Exercise goal: From the first line to the last, output the material exactly.

Data supplied:
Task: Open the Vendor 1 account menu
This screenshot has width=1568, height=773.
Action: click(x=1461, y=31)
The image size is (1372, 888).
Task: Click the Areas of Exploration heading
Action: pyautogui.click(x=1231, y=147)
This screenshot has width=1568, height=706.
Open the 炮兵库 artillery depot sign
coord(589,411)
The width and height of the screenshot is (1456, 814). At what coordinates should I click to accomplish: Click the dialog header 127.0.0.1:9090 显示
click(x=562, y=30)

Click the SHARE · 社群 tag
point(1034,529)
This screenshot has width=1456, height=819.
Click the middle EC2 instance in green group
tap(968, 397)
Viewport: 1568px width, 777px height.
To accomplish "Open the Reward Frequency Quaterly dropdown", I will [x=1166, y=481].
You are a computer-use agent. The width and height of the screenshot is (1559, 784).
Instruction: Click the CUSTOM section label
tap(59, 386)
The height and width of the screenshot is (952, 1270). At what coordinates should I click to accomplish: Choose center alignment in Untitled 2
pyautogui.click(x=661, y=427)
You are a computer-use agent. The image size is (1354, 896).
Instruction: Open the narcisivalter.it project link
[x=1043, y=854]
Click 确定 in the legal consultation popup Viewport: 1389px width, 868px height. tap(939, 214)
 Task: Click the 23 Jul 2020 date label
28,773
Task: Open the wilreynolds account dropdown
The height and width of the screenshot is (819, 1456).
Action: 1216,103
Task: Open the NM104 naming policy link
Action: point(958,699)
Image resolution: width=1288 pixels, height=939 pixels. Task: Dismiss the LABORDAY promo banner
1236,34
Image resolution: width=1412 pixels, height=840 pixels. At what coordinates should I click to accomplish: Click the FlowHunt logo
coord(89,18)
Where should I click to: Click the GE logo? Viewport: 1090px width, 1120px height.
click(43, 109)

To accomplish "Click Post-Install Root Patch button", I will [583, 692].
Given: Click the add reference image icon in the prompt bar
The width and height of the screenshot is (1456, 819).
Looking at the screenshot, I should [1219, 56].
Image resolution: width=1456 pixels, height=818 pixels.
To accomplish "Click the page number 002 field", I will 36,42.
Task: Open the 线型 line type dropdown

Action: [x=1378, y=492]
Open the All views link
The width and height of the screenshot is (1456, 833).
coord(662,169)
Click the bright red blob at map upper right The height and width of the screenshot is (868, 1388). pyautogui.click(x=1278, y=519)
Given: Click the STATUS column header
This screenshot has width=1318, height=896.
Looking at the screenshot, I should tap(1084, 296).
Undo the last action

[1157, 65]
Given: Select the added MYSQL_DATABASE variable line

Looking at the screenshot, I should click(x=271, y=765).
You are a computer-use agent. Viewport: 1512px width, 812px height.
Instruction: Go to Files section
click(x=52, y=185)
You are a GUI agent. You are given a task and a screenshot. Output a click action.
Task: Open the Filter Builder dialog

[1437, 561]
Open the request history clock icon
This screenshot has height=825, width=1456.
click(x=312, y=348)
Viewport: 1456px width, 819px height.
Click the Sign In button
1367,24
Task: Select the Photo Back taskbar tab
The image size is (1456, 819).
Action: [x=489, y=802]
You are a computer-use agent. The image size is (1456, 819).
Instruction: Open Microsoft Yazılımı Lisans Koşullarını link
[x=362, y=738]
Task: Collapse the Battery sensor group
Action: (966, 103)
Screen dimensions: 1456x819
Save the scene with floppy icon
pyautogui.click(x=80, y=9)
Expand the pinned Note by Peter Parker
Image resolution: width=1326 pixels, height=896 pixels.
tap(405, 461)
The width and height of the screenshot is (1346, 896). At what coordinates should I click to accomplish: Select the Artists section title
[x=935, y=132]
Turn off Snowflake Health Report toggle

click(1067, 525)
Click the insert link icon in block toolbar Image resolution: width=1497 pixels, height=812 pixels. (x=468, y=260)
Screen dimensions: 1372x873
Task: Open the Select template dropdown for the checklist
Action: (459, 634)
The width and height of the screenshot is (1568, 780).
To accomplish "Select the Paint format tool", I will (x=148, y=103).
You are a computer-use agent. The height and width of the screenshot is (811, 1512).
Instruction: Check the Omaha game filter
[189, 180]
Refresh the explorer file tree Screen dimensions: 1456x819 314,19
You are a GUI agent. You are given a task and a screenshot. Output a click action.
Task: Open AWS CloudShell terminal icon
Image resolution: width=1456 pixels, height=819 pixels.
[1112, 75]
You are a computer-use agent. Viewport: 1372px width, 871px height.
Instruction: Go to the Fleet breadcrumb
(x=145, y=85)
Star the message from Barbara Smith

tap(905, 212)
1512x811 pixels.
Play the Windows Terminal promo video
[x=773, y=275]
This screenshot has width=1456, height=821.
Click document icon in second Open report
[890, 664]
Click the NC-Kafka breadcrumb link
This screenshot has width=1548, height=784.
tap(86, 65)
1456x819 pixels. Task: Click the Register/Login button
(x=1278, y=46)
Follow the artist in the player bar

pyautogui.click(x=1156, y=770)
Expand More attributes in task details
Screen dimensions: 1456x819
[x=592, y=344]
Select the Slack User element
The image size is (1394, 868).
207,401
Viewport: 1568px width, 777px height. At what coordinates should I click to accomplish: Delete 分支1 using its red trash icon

Task result:
Task: Open the Vendor 1 account menu
This screenshot has width=1568, height=773.
Action: click(x=1461, y=31)
The image size is (1372, 888).
Task: Click the Areas of Exploration heading
Action: pyautogui.click(x=1231, y=147)
This screenshot has width=1568, height=706.
Open the 炮兵库 artillery depot sign
coord(589,411)
The width and height of the screenshot is (1456, 814). At what coordinates should I click to accomplish: Click the dialog header 127.0.0.1:9090 显示
click(x=562, y=30)

Click the SHARE · 社群 tag
point(1034,529)
This screenshot has width=1456, height=819.
Click the middle EC2 instance in green group
tap(968, 397)
Viewport: 1568px width, 777px height.
To accomplish "Open the Reward Frequency Quaterly dropdown", I will [x=1166, y=481].
You are a computer-use agent. The width and height of the screenshot is (1559, 784).
Instruction: Click the CUSTOM section label
tap(59, 386)
The height and width of the screenshot is (952, 1270). At what coordinates should I click to accomplish: Choose center alignment in Untitled 2
pyautogui.click(x=661, y=427)
You are a computer-use agent. The image size is (1354, 896).
Instruction: Open the narcisivalter.it project link
[x=1043, y=854]
Click 确定 in the legal consultation popup Viewport: 1389px width, 868px height. tap(939, 214)
 Task: Click the 23 Jul 2020 date label
28,773
Task: Open the wilreynolds account dropdown
The height and width of the screenshot is (819, 1456).
Action: 1216,103
Task: Open the NM104 naming policy link
Action: point(958,699)
Image resolution: width=1288 pixels, height=939 pixels. Task: Dismiss the LABORDAY promo banner
1236,34
Image resolution: width=1412 pixels, height=840 pixels. At what coordinates should I click to accomplish: Click the FlowHunt logo
coord(89,18)
Where should I click to: Click the GE logo? Viewport: 1090px width, 1120px height.
click(43, 109)

To accomplish "Click Post-Install Root Patch button", I will [583, 692].
Given: Click the add reference image icon in the prompt bar
The width and height of the screenshot is (1456, 819).
Looking at the screenshot, I should [1219, 56].
Image resolution: width=1456 pixels, height=818 pixels.
To accomplish "Click the page number 002 field", I will 36,42.
Task: Open the 线型 line type dropdown

Action: [x=1378, y=492]
Open the All views link
The width and height of the screenshot is (1456, 833).
coord(662,169)
Click the bright red blob at map upper right The height and width of the screenshot is (868, 1388). pyautogui.click(x=1278, y=519)
Given: Click the STATUS column header
This screenshot has width=1318, height=896.
Looking at the screenshot, I should tap(1084, 296).
Undo the last action

[1157, 65]
Given: Select the added MYSQL_DATABASE variable line

Looking at the screenshot, I should click(x=271, y=765).
You are a computer-use agent. Viewport: 1512px width, 812px height.
Instruction: Go to Files section
click(x=52, y=185)
You are a GUI agent. You are given a task and a screenshot. Output a click action.
Task: Open the Filter Builder dialog

[1437, 561]
Open the request history clock icon
This screenshot has height=825, width=1456.
click(x=312, y=348)
Viewport: 1456px width, 819px height.
Click the Sign In button
1367,24
Task: Select the Photo Back taskbar tab
The image size is (1456, 819).
Action: [x=489, y=802]
You are a computer-use agent. The image size is (1456, 819).
Instruction: Open Microsoft Yazılımı Lisans Koşullarını link
[x=362, y=738]
Task: Collapse the Battery sensor group
Action: (966, 103)
Screen dimensions: 1456x819
Save the scene with floppy icon
pyautogui.click(x=80, y=9)
Expand the pinned Note by Peter Parker
Image resolution: width=1326 pixels, height=896 pixels.
tap(405, 461)
The width and height of the screenshot is (1346, 896). At what coordinates should I click to accomplish: Select the Artists section title
[x=935, y=132]
Turn off Snowflake Health Report toggle

click(1067, 525)
Click the insert link icon in block toolbar Image resolution: width=1497 pixels, height=812 pixels. (x=468, y=260)
Screen dimensions: 1372x873
Task: Open the Select template dropdown for the checklist
Action: (459, 634)
The width and height of the screenshot is (1568, 780).
To accomplish "Select the Paint format tool", I will (x=148, y=103).
You are a computer-use agent. The height and width of the screenshot is (811, 1512).
Instruction: Check the Omaha game filter
[189, 180]
Refresh the explorer file tree Screen dimensions: 1456x819 314,19
You are a GUI agent. You are given a task and a screenshot. Output a click action.
Task: Open AWS CloudShell terminal icon
Image resolution: width=1456 pixels, height=819 pixels.
[1112, 75]
You are a computer-use agent. Viewport: 1372px width, 871px height.
Instruction: Go to the Fleet breadcrumb
(x=145, y=85)
Star the message from Barbara Smith

tap(905, 212)
1512x811 pixels.
Play the Windows Terminal promo video
[x=773, y=275]
This screenshot has width=1456, height=821.
Click document icon in second Open report
[890, 664]
Click the NC-Kafka breadcrumb link
This screenshot has width=1548, height=784.
tap(86, 65)
1456x819 pixels. Task: Click the Register/Login button
(x=1278, y=46)
Follow the artist in the player bar

pyautogui.click(x=1156, y=770)
Expand More attributes in task details
Screen dimensions: 1456x819
[x=592, y=344]
Select the Slack User element
The image size is (1394, 868).
207,401
Viewport: 1568px width, 777px height. At what coordinates should I click to accomplish: Delete 分支1 using its red trash icon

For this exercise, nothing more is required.